Turnabout

[plainglazed]

You and I each have a coin, select its orientation (heads or tails), and reveal to each other simultaneously.  If both are heads, you win a dollar.  If both are tails, you win a quarter.  But if both are different, I win fifty cents.  Fair enough?
 

[bonanova]

On 5/9/2018 at 7:10 AM, plainglazed said:

You and I each have a coin, select its orientation (heads or tails), and reveal to each other simultaneously.  If both are heads, you win a dollar.  If both are tails, you win a quarter.  But if both are different, I win fifty cents.  Fair enough?

Yes.

Spoiler

A selection strategy exists that gives us equal expected winnings, namely that we select H with probabilities p and q respectively, where

100pq + 25(1-p)(1-q) {my winnings} = 50[p(1-q) + q(1-p)] {your winnings}

This happens when p = q = 1/3 (Wolfram solution / contour plot); both sides of the equation evaluate to 200/9.

In fact, if either of us shows H with probability 1/3, the equation holds, regardless of opponent's strategy:
If p = 1/3 both sides evaluate to (50/3)(1 + q), and vv, due to symmetry.

Knowing this, both of us can avoid a net expected loss by presenting H 1/3 of the time.

Additionally, no advantage can be gained by either of us by slightly increasing or decreasing that value.
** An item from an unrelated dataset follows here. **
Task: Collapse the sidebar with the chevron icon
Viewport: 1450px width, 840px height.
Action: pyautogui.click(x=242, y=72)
If we both increase or both decrease, I come out slightly ahead. If one increases while the other decreases, you come out ahead by the same amount: in the case of 1/3 +/- 0.1, that amount is 2.25.
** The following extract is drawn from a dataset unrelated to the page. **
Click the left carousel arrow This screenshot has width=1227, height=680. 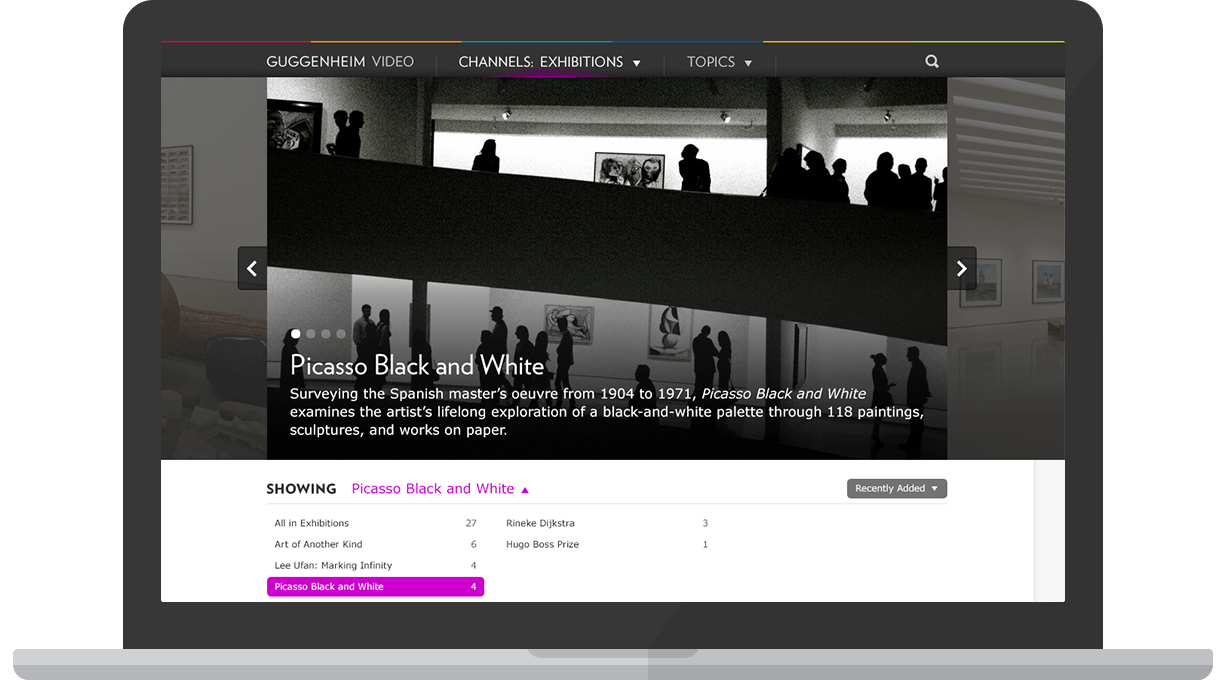click(252, 268)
And as already stated, if only one of us increases or decreases, no advantage or disadvantage is gained if the other stays at 1/3.

.

 

 

[Molly Mae]

3 hours ago, plainglazed said:

You and I each have a coin, select its orientation (heads or tails), and reveal to each other simultaneously.  If both are heads, you win a dollar.  If both are tails, you win a quarter.  But if both are different, I win fifty cents.  Fair enough?
 

If we were choosing randomly with equal probability, I would take this bet and laugh my way to the bank.

Since we're not choosing randomly, I won't be taking this bet.  Optimal play from you actually has you win significantly over time.  This is tricky, though, and I haven't found the optimal play for you yet, but it's somewhere around choosing with probability 1/3 heads, 2/3 tails.

[CaptainEd]

Mixed strategies for you and for me

 

If you choose H with probability p and I choose H with probability q, then my expected outcome E is

E = pq - q(1-p)/2 - p(1-q)/2 + (1-p)(1-q)/4

dE/dp = 9q/4 - 3/4,  setting to zero shows my best q is 1/3

similarly your best p is 1/3

(partial derivatives, really, but I couldn’t find the curly d on my phone)

Edited May 9, 2018 by CaptainEd

[plainglazed]

No fooling you three, y'all were all over this one.  MM recognizing the slip fall right off, the good Captain doing the heavy lifting, and bn wrapping up the actual question which may have been apparent to you all just vaguely asked for in the OP.  Cheers

[CaptainEd]

Plainglazed, you asked perfectly clearly. I wish I had done such a clear job of answering as bonanova did. Thanks for the fun puzzle!